At first suspicious of the overeager newcomer, Communist shop steward Fred Kite (Peter Sellers) takes Stanley under his wing and even offers to take him on as a lodger. When Kite's curvaceous daughter Cynthia (Liz Fraser) drops by, Stanley readily accepts.
Meanwhile, personnel manager Major Hitchcock (Terry-Thomas) is assigned a time and motion study expert, Waters (John Le Mesurier), to measure how efficient the employees are. The workers refuse to cooperate, but Waters tricks Windrush into showing him how much more quickly he can do his job than other, more experienced employees. When Kite is informed of the results, he calls a company-wide strike to protect the rates his union workers are being paid.
This turns out be exactly what Cox and Tracepurcel want. Cox owns a company that can take over a large new contract with a Middle Eastern country, at an inflated cost. He, Tracepurcel, and Mr. Mohammed (Marne Maitland), the country's representative, would each pocket a third of the £100,000 difference.
However, things don't quite work out as planned for either side. Cox arrives at his factory to find that his workers are walking out in sympathy for Kite and his strikers. The press reports that Kite is punishing Windrush for working hard. When Windrush decides to cross the picket line and go back to work (and reveals his connection with the owner of the company), Kite asks him to leave his house, provoking Kite's wife (Irene Handl) and daughter (who likes Stanley very much) to call their own private strike and also walk out. More strikes spring up, bringing the country to a standstill.

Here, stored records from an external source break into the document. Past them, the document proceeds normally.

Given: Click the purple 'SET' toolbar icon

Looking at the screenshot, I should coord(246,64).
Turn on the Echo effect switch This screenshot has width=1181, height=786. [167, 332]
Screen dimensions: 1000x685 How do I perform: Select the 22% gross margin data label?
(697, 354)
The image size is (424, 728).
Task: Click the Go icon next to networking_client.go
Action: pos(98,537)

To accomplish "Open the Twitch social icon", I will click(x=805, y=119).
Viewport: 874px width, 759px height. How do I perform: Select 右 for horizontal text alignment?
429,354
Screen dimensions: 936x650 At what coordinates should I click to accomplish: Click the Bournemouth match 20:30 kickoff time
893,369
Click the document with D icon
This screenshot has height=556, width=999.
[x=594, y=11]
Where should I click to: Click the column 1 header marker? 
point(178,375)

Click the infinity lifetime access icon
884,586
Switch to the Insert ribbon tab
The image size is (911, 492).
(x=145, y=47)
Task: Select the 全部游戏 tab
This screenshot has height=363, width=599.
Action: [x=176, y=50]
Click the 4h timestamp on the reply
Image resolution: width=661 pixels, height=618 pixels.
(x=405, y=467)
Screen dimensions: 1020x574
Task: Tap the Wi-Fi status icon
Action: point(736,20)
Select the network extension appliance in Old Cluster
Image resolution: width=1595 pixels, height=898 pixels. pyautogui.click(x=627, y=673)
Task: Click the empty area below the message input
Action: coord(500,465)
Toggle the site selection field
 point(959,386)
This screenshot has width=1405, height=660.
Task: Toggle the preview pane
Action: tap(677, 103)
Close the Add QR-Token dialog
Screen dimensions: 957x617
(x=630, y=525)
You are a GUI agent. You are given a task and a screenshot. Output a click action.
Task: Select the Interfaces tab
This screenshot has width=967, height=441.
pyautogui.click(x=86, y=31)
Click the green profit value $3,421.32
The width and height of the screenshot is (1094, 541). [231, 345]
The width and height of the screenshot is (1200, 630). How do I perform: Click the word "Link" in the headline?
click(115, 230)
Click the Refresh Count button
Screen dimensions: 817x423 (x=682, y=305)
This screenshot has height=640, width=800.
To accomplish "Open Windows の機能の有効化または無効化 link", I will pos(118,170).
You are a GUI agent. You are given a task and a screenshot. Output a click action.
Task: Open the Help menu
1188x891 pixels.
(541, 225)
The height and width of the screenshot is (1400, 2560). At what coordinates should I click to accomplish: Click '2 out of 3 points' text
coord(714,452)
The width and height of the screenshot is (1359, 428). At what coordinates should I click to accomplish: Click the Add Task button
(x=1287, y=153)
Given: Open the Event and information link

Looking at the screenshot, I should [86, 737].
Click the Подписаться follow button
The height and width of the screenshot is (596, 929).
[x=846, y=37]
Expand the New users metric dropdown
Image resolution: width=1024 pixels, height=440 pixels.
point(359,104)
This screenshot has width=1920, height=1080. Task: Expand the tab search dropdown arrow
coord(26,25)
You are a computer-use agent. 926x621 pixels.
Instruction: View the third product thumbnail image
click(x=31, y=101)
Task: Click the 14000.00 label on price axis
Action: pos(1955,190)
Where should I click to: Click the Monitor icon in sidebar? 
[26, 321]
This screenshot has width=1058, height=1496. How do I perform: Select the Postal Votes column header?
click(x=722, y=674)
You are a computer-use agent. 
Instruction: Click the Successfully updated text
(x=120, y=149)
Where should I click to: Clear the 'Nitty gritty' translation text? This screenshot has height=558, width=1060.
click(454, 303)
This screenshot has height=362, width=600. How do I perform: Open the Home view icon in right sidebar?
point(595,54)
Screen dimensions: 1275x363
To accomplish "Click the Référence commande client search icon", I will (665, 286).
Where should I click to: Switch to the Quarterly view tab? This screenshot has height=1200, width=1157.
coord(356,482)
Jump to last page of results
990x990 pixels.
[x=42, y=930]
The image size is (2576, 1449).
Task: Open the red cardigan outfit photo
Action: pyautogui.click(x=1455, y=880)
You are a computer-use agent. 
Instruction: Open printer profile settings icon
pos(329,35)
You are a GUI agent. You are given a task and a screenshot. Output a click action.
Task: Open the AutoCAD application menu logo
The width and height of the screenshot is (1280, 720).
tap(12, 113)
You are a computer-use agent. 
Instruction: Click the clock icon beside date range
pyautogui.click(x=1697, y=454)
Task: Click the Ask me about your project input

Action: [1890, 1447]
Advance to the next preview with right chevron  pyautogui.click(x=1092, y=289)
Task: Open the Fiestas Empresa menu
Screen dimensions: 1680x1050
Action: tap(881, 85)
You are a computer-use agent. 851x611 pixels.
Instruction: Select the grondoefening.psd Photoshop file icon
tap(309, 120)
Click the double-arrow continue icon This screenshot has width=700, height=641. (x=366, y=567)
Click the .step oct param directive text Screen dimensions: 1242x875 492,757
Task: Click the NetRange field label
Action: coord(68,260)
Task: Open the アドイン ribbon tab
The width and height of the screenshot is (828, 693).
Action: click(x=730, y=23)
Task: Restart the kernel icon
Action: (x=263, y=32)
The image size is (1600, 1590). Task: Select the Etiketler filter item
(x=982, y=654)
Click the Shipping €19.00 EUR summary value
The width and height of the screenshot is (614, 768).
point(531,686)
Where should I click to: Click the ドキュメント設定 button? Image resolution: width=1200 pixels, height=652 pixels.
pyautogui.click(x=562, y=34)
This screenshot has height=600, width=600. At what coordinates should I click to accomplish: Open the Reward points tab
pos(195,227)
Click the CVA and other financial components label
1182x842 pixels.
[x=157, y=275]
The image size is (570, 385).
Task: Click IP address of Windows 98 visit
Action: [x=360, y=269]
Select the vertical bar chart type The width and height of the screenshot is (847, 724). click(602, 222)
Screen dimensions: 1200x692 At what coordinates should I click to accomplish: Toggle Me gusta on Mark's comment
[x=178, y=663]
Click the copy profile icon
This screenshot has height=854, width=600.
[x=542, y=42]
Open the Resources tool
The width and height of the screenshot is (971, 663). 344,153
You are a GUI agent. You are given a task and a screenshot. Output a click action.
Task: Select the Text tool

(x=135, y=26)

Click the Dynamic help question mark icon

Faced with these new developments, Tracepurcel has no choice but to send Hitchcock to negotiate with Kite. They reach an agreement, but Windrush has made both sides look bad and has to go. Cox tries to bribe him with a bagful of money to resign quietly, but Windrush turns him down. On a televised discussion programme moderated by Malcolm Muggeridge (playing himself), Windrush reveals to the nation the underhanded motivations of all concerned. When he throws Cox's bribe money into the air, the studio audience riots. In the end, Windrush is convicted of causing a disturbance and everyone else is exonerated. He is last seen with his father (Miles Malleson), relaxing at a nudist colony, only to have to flee from the attentions of the similarly unclad women.